Coaching at Williams: the roles of assistants speak out

Overseeing the defensive line, running drills, reviewing play footage and managing the recruitment process count as only a few of the responsibilities the College’s assistant coaches take on as they look to develop their careers. Arriving in the Purple Valley from various professional backgrounds, the corps of assistant coaches see their time in Williamstown as a great springboard towards a multitude of opportunities down the road.

“I was always aware of Williams and the NESCAC as being a great league, especially for lacrosse,” Men’s Lacrosse Assistant Coach Andrew Vigne said.

Assistant Coach of Women’s Basketball Alexandra Dellas similarly began her current position with no prior employment at the College. “I realized that the part of sports I loved (and missed) the most was being apart of a team. So I called my former head coaches and asked them if they could help find me a coaching position. Coach Manning called me up, we had a great conversation and I drove over from Cleveland, Ohio about 36 hours later. She offered me the job during the interview, and I immediately accepted!”

Other members of the Williams community currently serving as assistant coaches came into their jobs with previous experience. Assistant Coach of Men’s Soccer Jeff Huffman held a seasonal position performing in a similar capacity from 2002-03 before receiving an offer for a full-time head-coaching job at a Div. I junior college in Kansas, a position he held until the Fall of 2009 before returning to Williamstown. “I started working in an official capacity with the program again in the Fall of 2010 and have continued to since that time,” said Huffman.
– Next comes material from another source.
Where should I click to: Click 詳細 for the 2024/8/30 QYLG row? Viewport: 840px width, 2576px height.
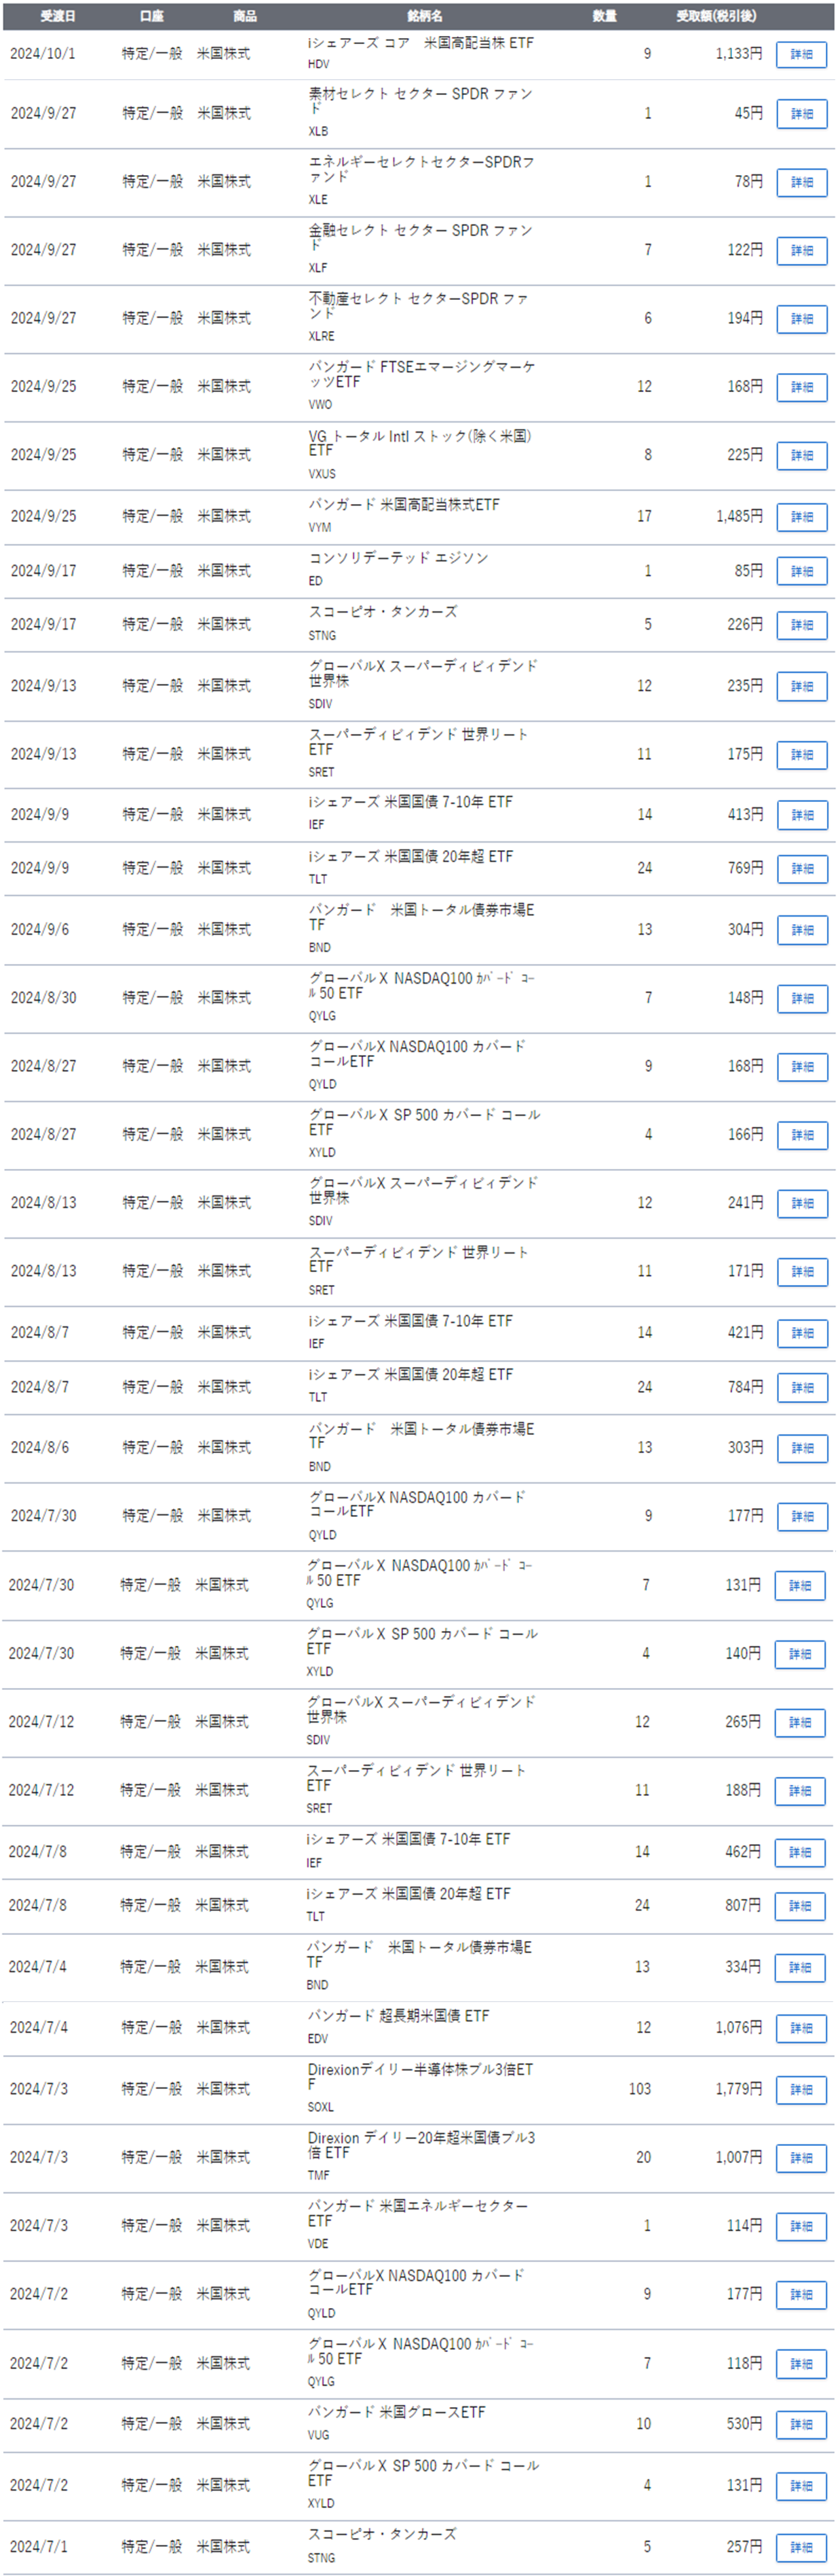pos(801,998)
Similarly, Assistant Coach of Field Hockey Nicole Matos knew of the opening on the team as a result of her prior working relations with Head Coach of Field Hockey Alix Barrale ’93. “I have worked with Alix in the past, and she offered me the job to be her assistant this past summer after I graduated college.”

Even out of season, assistant coaches work on building a stronger team for next season. “When the team is out of season a few of the projects we work on are summer camp logistics (day camps and elite clinics), further breaking down our own game film to see what worked and what didn’t work throughout the season, arranging our winter trip, organizing plays and drills for next season’s personnel and, most importantly, recruiting,” Dellas said.

Huffman additionally emphasized the significance of recruiting’s role in the off-season. “I manage our recruiting database of over 275 kids from the 2016 and 2017 recruiting classes, having consistent communication with them in one aspect or another, looking to get updated info on them so our files stay current.” Matos added that her job outside of the fall consists almost entirely of “recruiting, recruiting, recruiting.”

However, the College’s assistant coaches do not dedicate themselves wholly to their work on the team. Vigne makes sure to “try to spend time with my family and play as much golf as I can.” Some coaches picks up additional work to bring in a spplemental income. Ultimately, these coaches largely hope to continue their careers in a head coaching position or supervisory role. “In the future I would like to move into another Div. III program as a full-time assistant or as a head coach if it was the right fit.” Dellas said. Vigne commented: “My career goal is to become a head coach. Working with George and [Head Coach of Women’s Lacrosse] Chris [Mason] has been a great experience and I’ve learned a great deal from both of them.”